In this document we discuss an open-ended user-driven synthesis loop. The system gains knowledge by interacting with users. We propose dividing the interaction loop into two distinct phases: an exploitation phase in which the system is immediately useful to the users and an exploration phase that helps the system learn from its users and reduces the cost of deploying the system to the real world.
Crowd-sourcing program synthesis
Before the first loop a library of program primitives \(L\) is initialized. This library encodes the knowledge of the synthesizer into a prior over programs (Ellis et al, 2020). Then two simultaneous phases take place:
In the exploitation phase the system uses its current library \(L\) to solve synthesis tasks \(l_1\) given by the users.
In the exploration phase the system generates new programs from the current library \(L\) and asks users to label them, obtaining new program labels \(l_2\).
Then a learning phase occurs, where the system integrates the knowledge gained from the exploitation and exploration phases into the library \(L\).
The exploitation phase is the usual program synthesis approach, where the users provide specifications and receive programs that satisfy them: in this phase the system does the heavy-lifting and learns that “program \(\rho\) solves problem \(l_1\)”. The synthesis process can be carried out with user assistance if autonomous synthesis is too difficult.
The exploitation phase alone will be insufficient in domains where it is impossible or extremely difficult for the users to provide specifications that allow fully autonomous synthesis. In this cases the cost (time) of interacting with the system is so high that the system will never be used to the extent required to learn and adapt to the shifting needs of the users. The exploration phase reduces the cost by enabling the synthesizer to learn without solving synthesis problems. Essentially the system shifts the burden of work to the users by asking them to label solutions with the problems they solve.
Specifically, the exploration phase generates programs and asks users for their labels, thus learning that “program \(\rho\) solves problem \(l_2\)”.
Both phases help the system learn a mapping form user commands to programs.
The exploration phase assumes access to a generative model of program inputs, as program execution on random inputs may yield behaviour that is not easily describable.
An instantiation of the system
In this section we discuss a concrete (potential) instantiation of the system described above.
The task is to synthesize programs that generate plots. In this case a precise program specification is very hard to communicate, and thus we apply a divide-and-conquer approach where the user provides incremental program changes with natural language utterances such as “make plot green”.

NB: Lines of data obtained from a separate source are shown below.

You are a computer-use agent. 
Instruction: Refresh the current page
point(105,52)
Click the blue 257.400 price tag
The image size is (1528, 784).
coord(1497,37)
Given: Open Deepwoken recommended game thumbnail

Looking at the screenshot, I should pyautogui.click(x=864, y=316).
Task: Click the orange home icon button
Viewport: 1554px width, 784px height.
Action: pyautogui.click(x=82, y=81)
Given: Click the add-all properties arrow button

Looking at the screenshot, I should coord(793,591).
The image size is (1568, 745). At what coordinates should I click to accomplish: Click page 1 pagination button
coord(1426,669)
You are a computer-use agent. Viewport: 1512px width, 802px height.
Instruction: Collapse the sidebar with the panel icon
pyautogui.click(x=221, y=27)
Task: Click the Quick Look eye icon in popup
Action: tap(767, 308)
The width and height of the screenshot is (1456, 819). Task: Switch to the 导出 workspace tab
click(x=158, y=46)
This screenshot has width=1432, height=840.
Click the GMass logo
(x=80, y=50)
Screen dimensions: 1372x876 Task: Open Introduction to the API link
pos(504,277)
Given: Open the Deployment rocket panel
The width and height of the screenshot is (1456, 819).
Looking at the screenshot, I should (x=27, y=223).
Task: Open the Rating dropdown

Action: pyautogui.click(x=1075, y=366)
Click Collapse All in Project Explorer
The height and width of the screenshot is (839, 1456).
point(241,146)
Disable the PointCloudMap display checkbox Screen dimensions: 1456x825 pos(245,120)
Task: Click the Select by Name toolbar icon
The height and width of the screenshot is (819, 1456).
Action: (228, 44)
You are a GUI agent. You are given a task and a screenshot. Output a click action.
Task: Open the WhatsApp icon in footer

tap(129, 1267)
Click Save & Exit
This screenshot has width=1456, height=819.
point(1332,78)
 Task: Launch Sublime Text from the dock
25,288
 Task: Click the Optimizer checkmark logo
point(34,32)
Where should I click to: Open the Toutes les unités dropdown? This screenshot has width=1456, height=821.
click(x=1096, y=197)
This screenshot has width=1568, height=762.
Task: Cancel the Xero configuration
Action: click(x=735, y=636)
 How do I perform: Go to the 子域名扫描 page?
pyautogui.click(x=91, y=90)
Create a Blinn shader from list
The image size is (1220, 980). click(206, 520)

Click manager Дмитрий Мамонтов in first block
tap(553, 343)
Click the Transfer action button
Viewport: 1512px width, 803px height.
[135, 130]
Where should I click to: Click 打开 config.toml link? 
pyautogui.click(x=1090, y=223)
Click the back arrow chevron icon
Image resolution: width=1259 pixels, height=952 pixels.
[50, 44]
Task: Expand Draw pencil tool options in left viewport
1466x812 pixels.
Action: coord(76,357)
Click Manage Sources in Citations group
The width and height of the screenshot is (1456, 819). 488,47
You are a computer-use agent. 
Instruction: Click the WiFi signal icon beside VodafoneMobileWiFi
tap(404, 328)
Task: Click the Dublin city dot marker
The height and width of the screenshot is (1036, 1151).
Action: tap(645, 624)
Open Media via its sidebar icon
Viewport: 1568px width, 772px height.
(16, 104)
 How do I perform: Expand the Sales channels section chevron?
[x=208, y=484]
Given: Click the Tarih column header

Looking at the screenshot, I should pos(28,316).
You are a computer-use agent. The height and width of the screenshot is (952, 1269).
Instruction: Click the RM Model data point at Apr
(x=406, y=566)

The search space for the synthesizer is the set programs that receive a plot-generating program and output programs whose output is a slightly transformed plot.
The system receives a natural language utterance (e.g. “make plot green”), computes the most likely program conditioned on the utterance and proposes it to the user (e.g.
def p(program): return program.color='green').
If the most likely program does not satisfy the incremental specification then a disambiguation loop starts, where the synthesizer guides the user to finding the program that satisfied the incremental specification.
In this phase the system generates a random program-transforming routine and asks users for a label.
Specifically, the user is shown the output of the generated program and the output of the transformed program on an example input, which is a set of numbers that are plotted.
The system learns by mapping each user command to the program that the user marked as satisfactory.
This idea is heavily inspired by and exists thanks to Yewen Pu’s views on program synthesis with pragmatics and recent work on program learning (Kevin Ellis et al, DreamCoder: Growing generalizable, interpretable knowledge with wake-sleep Bayesian program learning, 2020). This idea is part of the research project with Robert Hawkins and Yewen Pu.